Collected data entries
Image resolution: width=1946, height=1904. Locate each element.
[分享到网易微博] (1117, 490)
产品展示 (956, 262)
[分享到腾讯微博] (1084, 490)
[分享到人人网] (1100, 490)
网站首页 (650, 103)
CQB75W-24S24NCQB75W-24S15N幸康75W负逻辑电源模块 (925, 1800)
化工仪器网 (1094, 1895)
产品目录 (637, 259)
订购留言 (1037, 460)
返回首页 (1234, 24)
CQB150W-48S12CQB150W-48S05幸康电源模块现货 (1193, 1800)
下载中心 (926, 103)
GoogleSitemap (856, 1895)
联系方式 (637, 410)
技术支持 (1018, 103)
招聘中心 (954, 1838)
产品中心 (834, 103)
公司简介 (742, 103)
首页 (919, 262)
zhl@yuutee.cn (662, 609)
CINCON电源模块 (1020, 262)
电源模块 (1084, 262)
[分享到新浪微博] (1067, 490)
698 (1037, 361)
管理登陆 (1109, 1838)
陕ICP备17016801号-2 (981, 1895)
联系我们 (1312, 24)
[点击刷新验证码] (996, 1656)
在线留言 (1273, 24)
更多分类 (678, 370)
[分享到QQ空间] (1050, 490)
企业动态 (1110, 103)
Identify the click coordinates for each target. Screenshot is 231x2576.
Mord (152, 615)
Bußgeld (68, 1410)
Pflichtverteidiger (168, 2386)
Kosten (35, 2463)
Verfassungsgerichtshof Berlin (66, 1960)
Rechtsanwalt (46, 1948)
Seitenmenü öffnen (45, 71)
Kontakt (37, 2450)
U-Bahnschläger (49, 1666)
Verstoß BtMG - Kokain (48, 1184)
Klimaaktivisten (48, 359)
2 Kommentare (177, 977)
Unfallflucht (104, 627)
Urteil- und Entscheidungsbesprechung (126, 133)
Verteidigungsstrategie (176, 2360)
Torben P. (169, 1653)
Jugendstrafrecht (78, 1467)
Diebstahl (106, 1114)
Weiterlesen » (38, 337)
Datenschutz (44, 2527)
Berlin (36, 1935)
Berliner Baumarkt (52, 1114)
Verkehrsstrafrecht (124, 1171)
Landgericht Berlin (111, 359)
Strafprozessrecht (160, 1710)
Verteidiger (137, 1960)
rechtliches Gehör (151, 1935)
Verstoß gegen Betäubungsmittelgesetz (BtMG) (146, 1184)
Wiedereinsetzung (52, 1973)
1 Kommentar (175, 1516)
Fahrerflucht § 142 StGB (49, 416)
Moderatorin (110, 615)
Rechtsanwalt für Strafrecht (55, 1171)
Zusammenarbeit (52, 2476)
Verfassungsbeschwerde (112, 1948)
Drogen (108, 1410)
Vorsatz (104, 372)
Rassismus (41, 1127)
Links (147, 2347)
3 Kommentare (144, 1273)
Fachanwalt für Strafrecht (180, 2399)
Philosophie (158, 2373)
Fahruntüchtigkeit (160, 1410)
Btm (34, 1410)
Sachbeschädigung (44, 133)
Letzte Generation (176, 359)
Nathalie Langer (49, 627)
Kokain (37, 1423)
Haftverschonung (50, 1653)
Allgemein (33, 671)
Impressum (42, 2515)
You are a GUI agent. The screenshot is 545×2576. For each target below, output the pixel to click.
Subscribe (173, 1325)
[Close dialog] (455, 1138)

* The problem
Your answer should consist of every record, restated exactly.

* Written reply
Image resolution: width=1946, height=1904. Locate each element.
[分享到网易微博] (1117, 490)
产品展示 (956, 262)
[分享到腾讯微博] (1084, 490)
[分享到人人网] (1100, 490)
网站首页 (650, 103)
CQB75W-24S24NCQB75W-24S15N幸康75W负逻辑电源模块 (925, 1800)
化工仪器网 (1094, 1895)
产品目录 (637, 259)
订购留言 (1037, 460)
返回首页 (1234, 24)
CQB150W-48S12CQB150W-48S05幸康电源模块现货 (1193, 1800)
下载中心 (926, 103)
GoogleSitemap (856, 1895)
联系方式 (637, 410)
技术支持 (1018, 103)
招聘中心 (954, 1838)
产品中心 (834, 103)
公司简介 (742, 103)
首页 (919, 262)
zhl@yuutee.cn (662, 609)
CINCON电源模块 (1020, 262)
电源模块 (1084, 262)
[分享到新浪微博] (1067, 490)
698 (1037, 361)
管理登陆 (1109, 1838)
陕ICP备17016801号-2 (981, 1895)
联系我们 (1312, 24)
[点击刷新验证码] (996, 1656)
在线留言 (1273, 24)
更多分类 (678, 370)
[分享到QQ空间] (1050, 490)
企业动态 (1110, 103)
Identify the click coordinates for each target. Screenshot is 231x2576.
Mord (152, 615)
Bußgeld (68, 1410)
Pflichtverteidiger (168, 2386)
Kosten (35, 2463)
Verfassungsgerichtshof Berlin (66, 1960)
Rechtsanwalt (46, 1948)
Seitenmenü öffnen (45, 71)
Kontakt (37, 2450)
U-Bahnschläger (49, 1666)
Verstoß BtMG - Kokain (48, 1184)
Klimaaktivisten (48, 359)
2 Kommentare (177, 977)
Unfallflucht (104, 627)
Urteil- und Entscheidungsbesprechung (126, 133)
Verteidigungsstrategie (176, 2360)
Torben P. (169, 1653)
Jugendstrafrecht (78, 1467)
Diebstahl (106, 1114)
Weiterlesen » (38, 337)
Datenschutz (44, 2527)
Berlin (36, 1935)
Berliner Baumarkt (52, 1114)
Verkehrsstrafrecht (124, 1171)
Landgericht Berlin (111, 359)
Strafprozessrecht (160, 1710)
Verteidiger (137, 1960)
rechtliches Gehör (151, 1935)
Verstoß gegen Betäubungsmittelgesetz (BtMG) (146, 1184)
Wiedereinsetzung (52, 1973)
1 Kommentar (175, 1516)
Fahrerflucht § 142 StGB (49, 416)
Moderatorin (110, 615)
Rechtsanwalt für Strafrecht (55, 1171)
Zusammenarbeit (52, 2476)
Verfassungsbeschwerde (112, 1948)
Drogen (108, 1410)
Vorsatz (104, 372)
Rassismus (41, 1127)
Links (147, 2347)
3 Kommentare (144, 1273)
Fachanwalt für Strafrecht (180, 2399)
Philosophie (158, 2373)
Fahruntüchtigkeit (160, 1410)
Btm (34, 1410)
Sachbeschädigung (44, 133)
Letzte Generation (176, 359)
Nathalie Langer (49, 627)
Kokain (37, 1423)
Haftverschonung (50, 1653)
Allgemein (33, 671)
Impressum (42, 2515)
You are a GUI agent. The screenshot is 545×2576. For each target below, output the pixel to click.
Subscribe (173, 1325)
[Close dialog] (455, 1138)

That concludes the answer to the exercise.